Expert: Don't Worry About the Pause in Warehouse Construction
The drop in construction starts indicates a healthy market responding quickly to slowing demand and higher capital costs
Recent months have seen warehouse construction starts fall sharply. But that’s not a reason to worry – only a sign that the market is rebalancing in a healthy way.
“The pause in development expected in 2024 is likely just what the doctor ordered,” according to Craig Hurvitz, director of Colliers’ national industrial research team, commenting in a blog post.
Mid-2023 saw total space under construction peak at 638 million SF, then fall 17% to 546 million SF in the third quarter, Colliers’ data shows. The fourth quarter should see completions peak at 180 million SF – then dive 71% to 53 million SF by 4Q 2024.

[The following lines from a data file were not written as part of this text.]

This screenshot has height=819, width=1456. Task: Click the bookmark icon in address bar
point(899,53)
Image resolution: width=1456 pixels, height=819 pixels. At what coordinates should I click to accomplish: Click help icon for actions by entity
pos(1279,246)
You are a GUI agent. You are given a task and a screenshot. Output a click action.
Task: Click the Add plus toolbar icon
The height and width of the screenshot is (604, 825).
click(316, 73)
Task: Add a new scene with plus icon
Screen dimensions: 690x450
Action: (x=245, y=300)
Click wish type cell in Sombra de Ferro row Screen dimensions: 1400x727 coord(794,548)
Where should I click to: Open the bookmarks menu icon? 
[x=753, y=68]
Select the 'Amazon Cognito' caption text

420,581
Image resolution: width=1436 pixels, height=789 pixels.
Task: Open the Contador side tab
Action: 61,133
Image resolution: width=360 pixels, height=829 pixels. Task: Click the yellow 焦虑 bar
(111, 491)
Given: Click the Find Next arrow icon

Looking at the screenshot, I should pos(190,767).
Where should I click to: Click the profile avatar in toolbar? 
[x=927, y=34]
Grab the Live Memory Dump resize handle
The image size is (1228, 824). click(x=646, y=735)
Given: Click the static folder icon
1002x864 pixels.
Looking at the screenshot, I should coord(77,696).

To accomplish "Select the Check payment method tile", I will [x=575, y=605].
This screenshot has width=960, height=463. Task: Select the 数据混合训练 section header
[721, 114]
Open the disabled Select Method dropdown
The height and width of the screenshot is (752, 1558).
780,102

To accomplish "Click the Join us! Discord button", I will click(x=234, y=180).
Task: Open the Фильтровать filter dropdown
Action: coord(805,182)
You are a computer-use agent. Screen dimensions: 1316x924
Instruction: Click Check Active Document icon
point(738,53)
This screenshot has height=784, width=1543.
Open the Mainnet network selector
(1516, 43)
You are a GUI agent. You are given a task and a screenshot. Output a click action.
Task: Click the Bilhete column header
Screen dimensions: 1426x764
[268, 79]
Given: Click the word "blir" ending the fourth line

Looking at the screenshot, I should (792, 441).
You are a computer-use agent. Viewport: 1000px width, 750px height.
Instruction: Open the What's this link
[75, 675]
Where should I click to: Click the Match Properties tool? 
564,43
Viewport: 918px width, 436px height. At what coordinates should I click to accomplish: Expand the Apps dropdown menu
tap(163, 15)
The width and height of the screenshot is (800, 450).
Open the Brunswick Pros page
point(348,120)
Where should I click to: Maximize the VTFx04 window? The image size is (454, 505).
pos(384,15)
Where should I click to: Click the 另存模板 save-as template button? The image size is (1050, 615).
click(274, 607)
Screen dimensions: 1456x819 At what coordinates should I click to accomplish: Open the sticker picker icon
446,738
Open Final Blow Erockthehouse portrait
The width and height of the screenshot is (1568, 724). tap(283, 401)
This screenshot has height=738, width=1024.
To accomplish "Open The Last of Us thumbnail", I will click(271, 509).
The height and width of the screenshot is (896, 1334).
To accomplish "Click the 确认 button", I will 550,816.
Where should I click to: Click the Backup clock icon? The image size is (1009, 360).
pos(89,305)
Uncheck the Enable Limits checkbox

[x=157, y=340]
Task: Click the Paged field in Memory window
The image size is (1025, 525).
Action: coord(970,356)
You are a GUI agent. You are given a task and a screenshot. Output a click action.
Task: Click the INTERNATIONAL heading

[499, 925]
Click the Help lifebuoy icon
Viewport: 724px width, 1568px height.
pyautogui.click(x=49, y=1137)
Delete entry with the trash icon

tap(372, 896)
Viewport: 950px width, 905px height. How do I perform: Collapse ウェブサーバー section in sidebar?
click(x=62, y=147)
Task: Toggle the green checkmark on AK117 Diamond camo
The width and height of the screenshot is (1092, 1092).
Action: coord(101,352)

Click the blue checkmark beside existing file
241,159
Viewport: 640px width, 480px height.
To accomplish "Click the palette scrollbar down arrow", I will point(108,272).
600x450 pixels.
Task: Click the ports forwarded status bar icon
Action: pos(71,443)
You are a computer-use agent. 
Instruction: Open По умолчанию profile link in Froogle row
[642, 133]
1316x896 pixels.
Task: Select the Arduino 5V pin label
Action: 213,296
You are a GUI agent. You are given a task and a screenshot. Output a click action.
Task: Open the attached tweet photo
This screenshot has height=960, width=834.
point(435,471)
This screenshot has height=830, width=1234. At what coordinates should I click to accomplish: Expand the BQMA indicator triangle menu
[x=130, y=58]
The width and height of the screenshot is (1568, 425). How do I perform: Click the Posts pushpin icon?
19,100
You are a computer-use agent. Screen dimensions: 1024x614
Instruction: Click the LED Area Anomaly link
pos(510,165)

“The drop in construction starts is indicative of a healthy market responding quickly and appropriately to slowing demand and higher costs of capital,” Hurwitz commented. Though vacancy is rising as new supply comes online and is expected to hit 6.5% by 2024, “that is considered a functional and balanced vacancy rate where industrial users have multiple options to choose from, yet the market isn’t oversupplied.”
Though industrial demand may moderate from pandemic levels, Hurvitz predicted it will remain robust because of the requirements of e-commerce, third-party logistics providers, onshored manufacturing, cold-storage expansion and data centers. The slowdown may give developers more time to gauge demand for new products and the best time to resume construction activities after a two-year period when demand for warehouses spiraled to new heights.
“Demand was so impressive that net absorption – a demand indicator that measures the net change in occupancy – totaled 598 million SF nationwide in 2021, more than twice the previous record of 290 million SF recorded during a particularly strong year in 2016. Last year wasn’t far behind with an annual total of 493 million SF,” Hurvitz noted. Vacancies fell to 3.5% nationwide and to just 1% in the Inland Empire.
Higher interest rates and economic uncertainty have contributed to the normalizing of demand in the first three quarters of 2023. Net absorption has fallen to more normal levels, averaging 60 million SF in this period. “While the industrial market is being temporarily overbuilt, the good news is that it won’t last,” Hurvitz commented.